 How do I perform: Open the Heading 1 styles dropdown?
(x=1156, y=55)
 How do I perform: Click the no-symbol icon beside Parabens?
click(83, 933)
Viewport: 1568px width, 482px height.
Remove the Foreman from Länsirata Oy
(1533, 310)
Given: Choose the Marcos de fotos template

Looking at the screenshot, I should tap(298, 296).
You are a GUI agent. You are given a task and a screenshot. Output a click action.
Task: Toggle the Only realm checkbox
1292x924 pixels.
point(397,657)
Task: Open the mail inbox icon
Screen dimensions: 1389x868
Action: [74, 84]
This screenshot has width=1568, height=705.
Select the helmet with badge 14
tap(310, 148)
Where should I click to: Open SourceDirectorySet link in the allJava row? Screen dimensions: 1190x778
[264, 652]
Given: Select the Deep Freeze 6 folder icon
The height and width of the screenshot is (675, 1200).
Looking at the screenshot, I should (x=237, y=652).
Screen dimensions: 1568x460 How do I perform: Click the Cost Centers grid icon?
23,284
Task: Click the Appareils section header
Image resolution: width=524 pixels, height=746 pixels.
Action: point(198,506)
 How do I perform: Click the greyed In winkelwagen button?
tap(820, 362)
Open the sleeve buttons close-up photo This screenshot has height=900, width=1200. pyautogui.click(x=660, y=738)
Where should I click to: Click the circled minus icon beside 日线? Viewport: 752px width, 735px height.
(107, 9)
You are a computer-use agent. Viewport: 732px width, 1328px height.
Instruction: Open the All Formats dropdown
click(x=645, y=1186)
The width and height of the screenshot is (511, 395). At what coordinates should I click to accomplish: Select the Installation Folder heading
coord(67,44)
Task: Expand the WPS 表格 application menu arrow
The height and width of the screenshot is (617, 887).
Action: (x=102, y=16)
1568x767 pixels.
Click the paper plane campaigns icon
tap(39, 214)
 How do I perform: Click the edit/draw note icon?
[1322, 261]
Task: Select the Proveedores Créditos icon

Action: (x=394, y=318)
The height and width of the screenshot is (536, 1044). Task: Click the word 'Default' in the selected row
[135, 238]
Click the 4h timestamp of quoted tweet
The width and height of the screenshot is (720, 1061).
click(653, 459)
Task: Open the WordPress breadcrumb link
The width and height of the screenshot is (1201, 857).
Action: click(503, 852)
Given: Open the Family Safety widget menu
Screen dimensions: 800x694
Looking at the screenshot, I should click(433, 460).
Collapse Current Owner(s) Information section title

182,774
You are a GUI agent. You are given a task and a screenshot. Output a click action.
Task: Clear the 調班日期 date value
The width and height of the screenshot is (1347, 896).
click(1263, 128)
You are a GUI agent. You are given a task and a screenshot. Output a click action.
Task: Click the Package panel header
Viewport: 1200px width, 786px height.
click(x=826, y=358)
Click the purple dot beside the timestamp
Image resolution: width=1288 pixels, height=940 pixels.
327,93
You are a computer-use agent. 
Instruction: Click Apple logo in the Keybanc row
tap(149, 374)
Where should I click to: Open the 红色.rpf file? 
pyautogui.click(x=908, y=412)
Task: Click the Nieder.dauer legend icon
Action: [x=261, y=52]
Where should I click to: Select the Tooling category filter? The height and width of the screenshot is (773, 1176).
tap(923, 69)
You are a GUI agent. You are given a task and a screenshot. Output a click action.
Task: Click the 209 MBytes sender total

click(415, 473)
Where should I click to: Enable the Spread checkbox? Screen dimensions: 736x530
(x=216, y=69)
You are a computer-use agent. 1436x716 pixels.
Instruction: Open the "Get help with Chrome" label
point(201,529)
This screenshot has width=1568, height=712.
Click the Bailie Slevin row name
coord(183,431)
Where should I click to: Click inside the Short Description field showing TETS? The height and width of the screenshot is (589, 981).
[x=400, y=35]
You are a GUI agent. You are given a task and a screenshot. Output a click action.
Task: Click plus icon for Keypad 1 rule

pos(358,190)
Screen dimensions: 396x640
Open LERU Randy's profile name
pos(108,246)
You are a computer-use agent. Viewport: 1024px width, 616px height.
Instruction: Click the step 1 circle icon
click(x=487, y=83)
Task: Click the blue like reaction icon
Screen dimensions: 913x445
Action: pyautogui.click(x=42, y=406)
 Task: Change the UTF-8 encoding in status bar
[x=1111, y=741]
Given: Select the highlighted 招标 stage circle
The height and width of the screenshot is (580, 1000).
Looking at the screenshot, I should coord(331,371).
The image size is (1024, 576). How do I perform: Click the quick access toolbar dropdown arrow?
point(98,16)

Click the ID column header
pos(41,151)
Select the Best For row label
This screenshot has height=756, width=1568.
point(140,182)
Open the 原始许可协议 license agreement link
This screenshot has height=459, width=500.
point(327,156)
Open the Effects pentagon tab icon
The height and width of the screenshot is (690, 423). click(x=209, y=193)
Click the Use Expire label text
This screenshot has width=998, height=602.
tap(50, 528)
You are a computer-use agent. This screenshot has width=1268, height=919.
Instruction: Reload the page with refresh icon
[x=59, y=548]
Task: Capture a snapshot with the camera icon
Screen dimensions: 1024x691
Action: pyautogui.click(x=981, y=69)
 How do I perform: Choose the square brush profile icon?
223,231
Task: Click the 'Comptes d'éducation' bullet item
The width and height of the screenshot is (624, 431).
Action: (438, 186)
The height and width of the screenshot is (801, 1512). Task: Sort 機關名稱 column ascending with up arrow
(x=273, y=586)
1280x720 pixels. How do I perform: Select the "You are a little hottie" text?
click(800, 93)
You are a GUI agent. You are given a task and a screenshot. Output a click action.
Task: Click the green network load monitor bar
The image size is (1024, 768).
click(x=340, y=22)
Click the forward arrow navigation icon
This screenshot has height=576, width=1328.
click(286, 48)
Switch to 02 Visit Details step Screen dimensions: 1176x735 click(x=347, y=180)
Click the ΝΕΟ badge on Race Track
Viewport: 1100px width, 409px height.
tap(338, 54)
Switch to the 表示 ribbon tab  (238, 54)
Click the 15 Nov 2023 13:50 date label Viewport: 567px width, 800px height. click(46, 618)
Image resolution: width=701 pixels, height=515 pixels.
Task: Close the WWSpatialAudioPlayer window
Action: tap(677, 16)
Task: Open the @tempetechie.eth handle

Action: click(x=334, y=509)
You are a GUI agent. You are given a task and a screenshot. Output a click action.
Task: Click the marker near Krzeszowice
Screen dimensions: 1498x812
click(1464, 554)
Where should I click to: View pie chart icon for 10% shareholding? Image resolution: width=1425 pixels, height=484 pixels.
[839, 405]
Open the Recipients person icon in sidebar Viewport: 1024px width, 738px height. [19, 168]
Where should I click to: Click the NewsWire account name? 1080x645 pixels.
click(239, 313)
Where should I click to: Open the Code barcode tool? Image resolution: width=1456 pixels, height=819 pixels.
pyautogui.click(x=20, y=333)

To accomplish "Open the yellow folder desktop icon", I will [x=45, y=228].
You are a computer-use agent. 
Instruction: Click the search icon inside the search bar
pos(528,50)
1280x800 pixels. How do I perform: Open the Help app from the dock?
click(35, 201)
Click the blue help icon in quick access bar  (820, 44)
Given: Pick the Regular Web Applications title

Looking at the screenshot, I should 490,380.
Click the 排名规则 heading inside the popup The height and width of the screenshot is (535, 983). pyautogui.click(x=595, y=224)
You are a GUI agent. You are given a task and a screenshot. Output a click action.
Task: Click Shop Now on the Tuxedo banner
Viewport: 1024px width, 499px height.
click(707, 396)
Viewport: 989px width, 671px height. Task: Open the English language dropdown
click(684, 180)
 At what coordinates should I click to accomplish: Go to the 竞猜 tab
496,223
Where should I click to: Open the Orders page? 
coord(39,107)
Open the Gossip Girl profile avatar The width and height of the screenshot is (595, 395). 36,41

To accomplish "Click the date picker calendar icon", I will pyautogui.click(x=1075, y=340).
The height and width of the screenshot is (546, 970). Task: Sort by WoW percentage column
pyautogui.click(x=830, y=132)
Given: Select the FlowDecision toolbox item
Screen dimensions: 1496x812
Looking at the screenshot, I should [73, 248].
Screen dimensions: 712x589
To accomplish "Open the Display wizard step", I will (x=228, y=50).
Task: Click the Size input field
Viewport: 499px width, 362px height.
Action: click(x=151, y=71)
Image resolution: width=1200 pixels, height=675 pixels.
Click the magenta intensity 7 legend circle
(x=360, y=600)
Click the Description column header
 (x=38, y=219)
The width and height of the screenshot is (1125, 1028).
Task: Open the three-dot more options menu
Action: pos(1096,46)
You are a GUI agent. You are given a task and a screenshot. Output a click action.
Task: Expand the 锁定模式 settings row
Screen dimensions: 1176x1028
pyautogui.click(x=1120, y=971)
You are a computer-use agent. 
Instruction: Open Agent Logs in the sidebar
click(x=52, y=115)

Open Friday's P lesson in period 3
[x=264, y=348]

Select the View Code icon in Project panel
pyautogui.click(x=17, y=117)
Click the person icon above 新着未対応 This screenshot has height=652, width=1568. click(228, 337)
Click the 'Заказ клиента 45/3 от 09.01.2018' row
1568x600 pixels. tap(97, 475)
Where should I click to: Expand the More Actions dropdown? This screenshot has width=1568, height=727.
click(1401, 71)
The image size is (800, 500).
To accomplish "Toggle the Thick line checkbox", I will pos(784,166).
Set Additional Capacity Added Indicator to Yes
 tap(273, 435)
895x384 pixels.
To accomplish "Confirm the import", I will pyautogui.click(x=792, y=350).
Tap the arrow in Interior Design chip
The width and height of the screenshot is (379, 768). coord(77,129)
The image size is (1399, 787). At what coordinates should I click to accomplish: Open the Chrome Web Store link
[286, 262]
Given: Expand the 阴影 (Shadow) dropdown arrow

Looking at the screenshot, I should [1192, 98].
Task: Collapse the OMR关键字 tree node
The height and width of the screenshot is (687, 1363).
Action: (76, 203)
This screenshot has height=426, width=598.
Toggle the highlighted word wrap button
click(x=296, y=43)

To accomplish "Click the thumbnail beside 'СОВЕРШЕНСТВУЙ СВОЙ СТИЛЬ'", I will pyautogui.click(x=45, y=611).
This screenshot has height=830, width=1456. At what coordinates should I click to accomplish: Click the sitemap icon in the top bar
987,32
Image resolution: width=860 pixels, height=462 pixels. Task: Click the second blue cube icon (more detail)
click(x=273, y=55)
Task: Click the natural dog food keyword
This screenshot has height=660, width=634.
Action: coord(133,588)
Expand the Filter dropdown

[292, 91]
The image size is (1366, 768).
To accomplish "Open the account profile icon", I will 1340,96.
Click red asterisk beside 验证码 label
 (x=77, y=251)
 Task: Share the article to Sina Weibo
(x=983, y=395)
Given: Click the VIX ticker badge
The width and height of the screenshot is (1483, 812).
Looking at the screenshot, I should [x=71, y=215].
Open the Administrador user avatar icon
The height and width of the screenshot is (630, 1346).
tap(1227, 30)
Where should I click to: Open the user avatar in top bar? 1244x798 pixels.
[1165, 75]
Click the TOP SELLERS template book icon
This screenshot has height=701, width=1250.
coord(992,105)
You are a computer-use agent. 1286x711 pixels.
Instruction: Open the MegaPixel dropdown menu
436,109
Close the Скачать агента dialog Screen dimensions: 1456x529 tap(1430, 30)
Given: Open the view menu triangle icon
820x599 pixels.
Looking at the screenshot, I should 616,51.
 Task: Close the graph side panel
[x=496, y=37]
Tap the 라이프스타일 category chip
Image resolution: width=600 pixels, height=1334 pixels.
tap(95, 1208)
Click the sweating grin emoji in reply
◇ ◇ ◇ ◇
> _HOW TO COMPLETE THIS TASK_
Could you give again exactly the lines from the line containing "You are a computer-use agent. 1286x711" through the final line of the data above, and no others?

> _REPLY_
You are a computer-use agent. 1286x711 pixels.
Instruction: Open the MegaPixel dropdown menu
436,109
Close the Скачать агента dialog Screen dimensions: 1456x529 tap(1430, 30)
Given: Open the view menu triangle icon
820x599 pixels.
Looking at the screenshot, I should 616,51.
 Task: Close the graph side panel
[x=496, y=37]
Tap the 라이프스타일 category chip
Image resolution: width=600 pixels, height=1334 pixels.
tap(95, 1208)
Click the sweating grin emoji in reply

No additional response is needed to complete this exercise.